Kiskiack

Total population
- 40–50 warriors (150–200 people) (not state recognized)

Regions with significant populations
- Virginia Peninsula
- defunct as tribe

Languages
- Kiskiack

Religion
- Native (indigenous)

Related ethnic groups
- Pamunkey, Chickahominy, Mattaponi, Rappahannock, and other Powhatan Algonquian peoples

= Kiskiack =

Native group

Kiskiack (or Chisiack or Chiskiack) was a Native American tribal group of the Powhatan Confederacy in what is present-day York County, Virginia. The name means "Wide Land" or "Broad Place" in the native language, one of the Virginia Algonquian languages. It was also the name of their village on the Virginia Peninsula.

Later English colonists adopted the name for their own village in that area. The site was later developed for the US Naval Weapons Station Yorktown in York County. The settlement was 11 mi from Werowocomoco, the capital of the Powhatan Confederacy.

==History==
In the mid-16th and early 17th century, the Algonquian-speaking Kiskiack tribe, part of the large Powhatan Confederacy, was located near the south bank of the York River on the Virginia Peninsula, which extended into the Chesapeake Bay. The present-day city of Yorktown developed a few miles east of here. The Kiskiack had built permanent villages, made up of numerous long-houses or yihakans, in which related families would live.
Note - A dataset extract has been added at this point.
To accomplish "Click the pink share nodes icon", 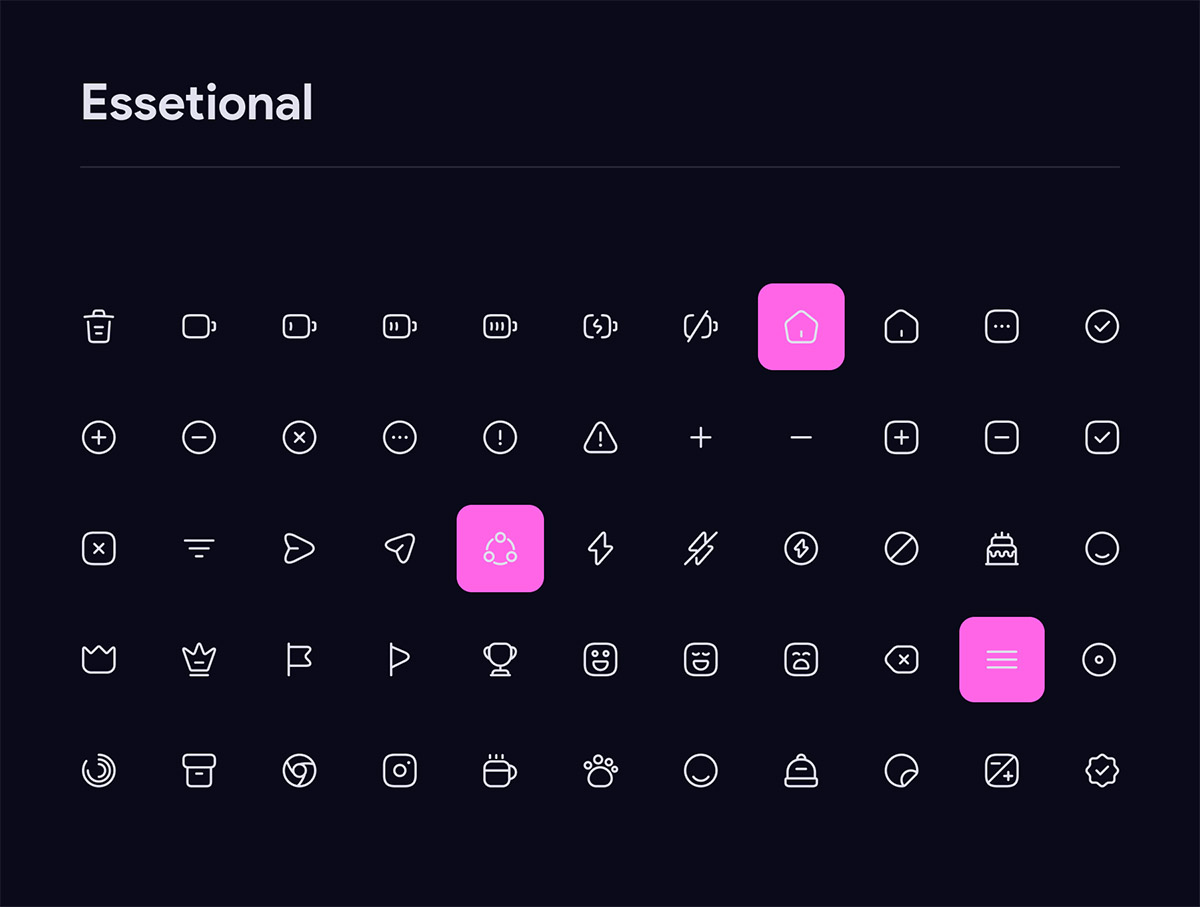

The longhouses had both private and communal spaces.

The Kiskiack were one of the original four tribes of the Powhatan Confederacy, which by the early 17th century included 30 tributary tribes. Beginning with the arrival of the English colonists at Jamestown in 1607, the Kiskiack was generally one of the most hostile toward the English encroachments. They were reluctant to give away their goods to English parties from Jamestown who sought corn and other foodstuffs in order to survive during their first difficult years. But, the Kiskiack was one of the few tribes to be relatively friendly to the English in the First Anglo-Powhatan War.
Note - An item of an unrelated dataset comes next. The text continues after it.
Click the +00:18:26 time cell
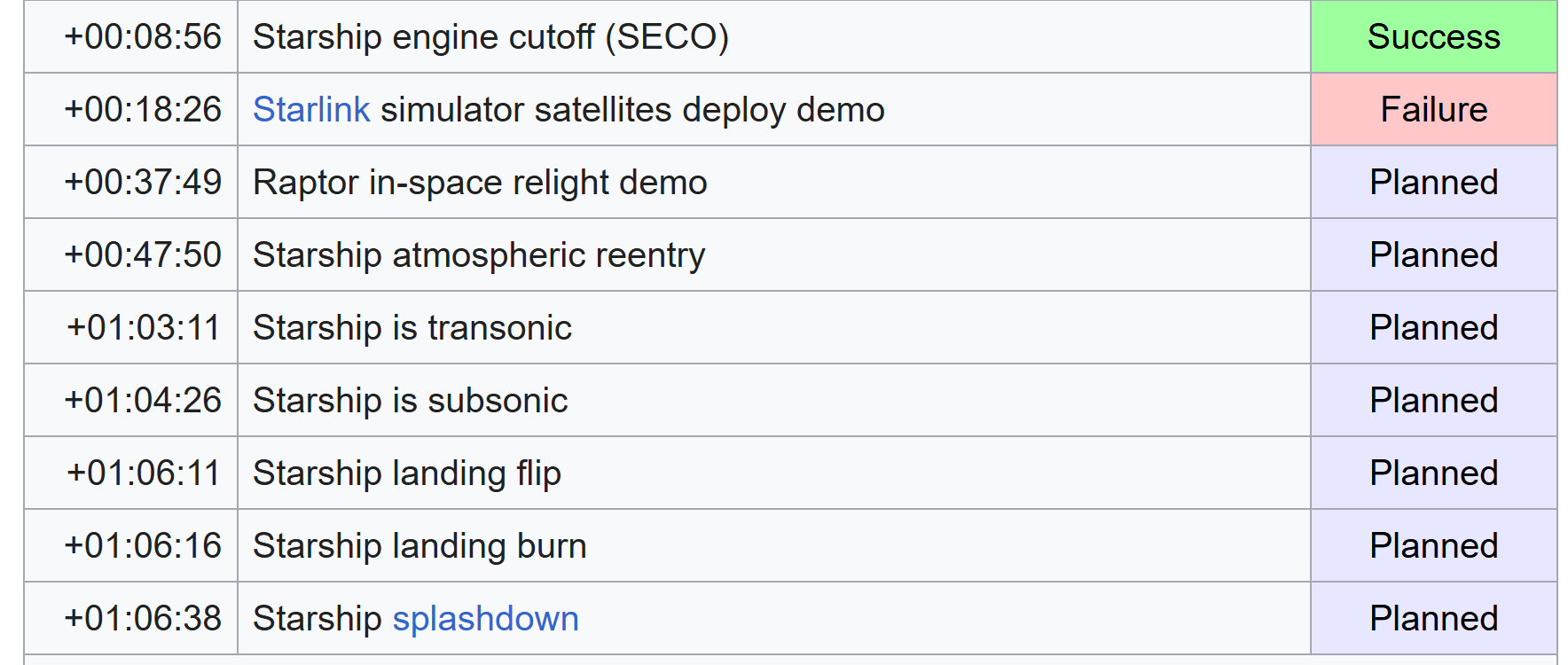This screenshot has width=1568, height=665. click(131, 110)
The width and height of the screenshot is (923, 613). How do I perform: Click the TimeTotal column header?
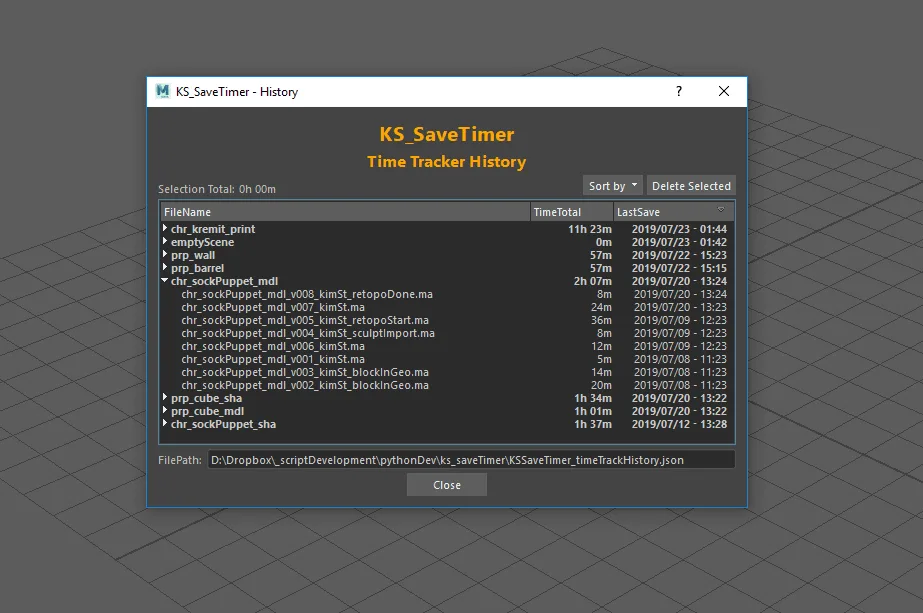pyautogui.click(x=570, y=212)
Kiskiack was about 15 mi from Jamestown, to the north across the Peninsula and located along the York River. This area did not receive as many English colonists as did the waterfront along the James River. In 1612, John Smith estimated the Kiskiack population included about 40–50 warriors. William Strachey recorded the name of their weroance as Ottahotin.

The Kiskiack took part in the Indian massacre of 1622 and helped kill colonists, hoping to drive away the survivors. The next year the colonists retaliated against them and other nearby tribes, killing about 200 men by giving them poison at a supposed friendly meeting. Some time before 1627, the Kiskiack left their village to migrate west; the English colonists occupied the site in 1629 and retained the name for some time.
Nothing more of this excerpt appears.